In Chapter 5, Engestrom brings in the notion of knotworking, which happens in "work that requires active construction of constantly changing combinations of people and artifacts over lengthy trajectories of time and widely distributed in space" (p.85). Knotworking involves fluid combinations of individuals that have roles but do not work together continually, such as judges and attorneys (the combinations change for each trial). "These combinations of people, tasks, and tools are unique and of relatively short duration. Yet, in their basic pattern, they are continuously repeated" (p.86). Such combinations, he says, are not well described by terms such as team or network, both of which (he argues) assume stable configurations (p.86). In contrast, knotworking is unstable, pulsating, with no center of coordination or control (p.87). In his example of knotworking, the case of a mental patient, "the knot functioned as a self-conscious agent" whose duration was too short to develop infrastructure (p.91). He concludes the chapter by discussing another case, the development of a care agreement. 

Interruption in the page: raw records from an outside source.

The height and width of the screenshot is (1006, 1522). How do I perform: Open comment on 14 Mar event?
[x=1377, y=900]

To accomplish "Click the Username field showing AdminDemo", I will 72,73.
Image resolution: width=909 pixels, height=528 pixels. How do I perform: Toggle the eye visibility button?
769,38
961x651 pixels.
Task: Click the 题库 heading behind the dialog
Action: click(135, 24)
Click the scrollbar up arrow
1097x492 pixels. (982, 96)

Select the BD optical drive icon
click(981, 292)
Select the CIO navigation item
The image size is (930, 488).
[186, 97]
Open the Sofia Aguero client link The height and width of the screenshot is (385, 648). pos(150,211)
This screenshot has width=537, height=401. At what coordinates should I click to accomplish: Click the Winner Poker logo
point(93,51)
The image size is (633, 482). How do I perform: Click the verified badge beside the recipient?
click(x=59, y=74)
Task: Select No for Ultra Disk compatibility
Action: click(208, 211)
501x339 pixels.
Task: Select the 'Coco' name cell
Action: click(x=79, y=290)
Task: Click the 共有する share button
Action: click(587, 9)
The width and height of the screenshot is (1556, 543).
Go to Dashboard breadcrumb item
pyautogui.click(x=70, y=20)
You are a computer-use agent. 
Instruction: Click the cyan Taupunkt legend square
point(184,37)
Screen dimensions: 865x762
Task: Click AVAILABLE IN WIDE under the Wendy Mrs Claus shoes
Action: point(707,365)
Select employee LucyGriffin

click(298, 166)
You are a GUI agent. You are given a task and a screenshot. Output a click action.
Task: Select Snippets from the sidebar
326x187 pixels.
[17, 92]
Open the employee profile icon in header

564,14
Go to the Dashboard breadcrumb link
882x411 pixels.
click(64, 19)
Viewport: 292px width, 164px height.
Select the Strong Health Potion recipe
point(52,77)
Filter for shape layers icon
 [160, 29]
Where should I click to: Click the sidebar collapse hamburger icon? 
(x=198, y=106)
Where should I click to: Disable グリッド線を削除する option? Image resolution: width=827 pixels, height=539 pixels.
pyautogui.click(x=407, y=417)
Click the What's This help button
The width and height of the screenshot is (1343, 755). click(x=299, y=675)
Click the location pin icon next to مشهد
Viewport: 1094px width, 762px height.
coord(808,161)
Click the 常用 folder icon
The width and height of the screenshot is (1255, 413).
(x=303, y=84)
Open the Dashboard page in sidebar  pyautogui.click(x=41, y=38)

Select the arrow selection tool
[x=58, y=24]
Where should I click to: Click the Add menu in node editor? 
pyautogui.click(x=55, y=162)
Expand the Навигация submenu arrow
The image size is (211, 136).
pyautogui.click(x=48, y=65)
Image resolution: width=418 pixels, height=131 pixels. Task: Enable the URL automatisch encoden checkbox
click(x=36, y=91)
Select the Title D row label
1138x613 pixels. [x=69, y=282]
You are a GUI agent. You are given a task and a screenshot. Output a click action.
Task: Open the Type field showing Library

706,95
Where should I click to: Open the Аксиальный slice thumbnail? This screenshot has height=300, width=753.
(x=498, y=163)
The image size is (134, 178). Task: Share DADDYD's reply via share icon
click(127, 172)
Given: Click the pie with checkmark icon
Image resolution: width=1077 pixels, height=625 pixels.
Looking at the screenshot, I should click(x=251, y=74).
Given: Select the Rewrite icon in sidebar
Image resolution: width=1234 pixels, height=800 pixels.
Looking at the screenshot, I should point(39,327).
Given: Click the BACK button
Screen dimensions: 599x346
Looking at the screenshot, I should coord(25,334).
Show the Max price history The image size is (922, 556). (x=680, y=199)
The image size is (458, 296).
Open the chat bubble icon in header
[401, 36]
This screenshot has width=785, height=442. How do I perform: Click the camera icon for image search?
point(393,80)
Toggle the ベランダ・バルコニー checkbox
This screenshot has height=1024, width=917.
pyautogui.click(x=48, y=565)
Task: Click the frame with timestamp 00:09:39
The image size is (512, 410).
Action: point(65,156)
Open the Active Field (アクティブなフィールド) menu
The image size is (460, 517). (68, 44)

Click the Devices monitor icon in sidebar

In Chapter 6, Engestrom examines knotworking as expansive decision-making. Drawing on Klein's work in naturalistic decision-making, Engestrom argues that activity theory can contribute to NDM by providing a framework that addresses socio-spatial, temporal, moral-ideological, and systemic-developmental dimensions of decision-making.

The book has more chapters, but I'll stop there. In sum, Engestrom has drawn across his theorization and case studies of the last three decades to provide a coherent accounting of expertise from an activity-theoretical perspective. In doing so, he has demonstrated and illustrated the extraordinary potential for activity theory to understand and intervene in domains of complex expertise. If you're interested in expertise, activity theory, or both, you really ought to read this book.

Reading :: Practice Theory

Practice Theory, Work, and Organization: An Introduction
By Davide Nicolini

I've seen this book referenced in various places, but a conversation with Julian Waters-Lynch convinced me that I needed to pick it up. Although the book as a whole is solid, I'll focus below on aspects that are salient to activity theory.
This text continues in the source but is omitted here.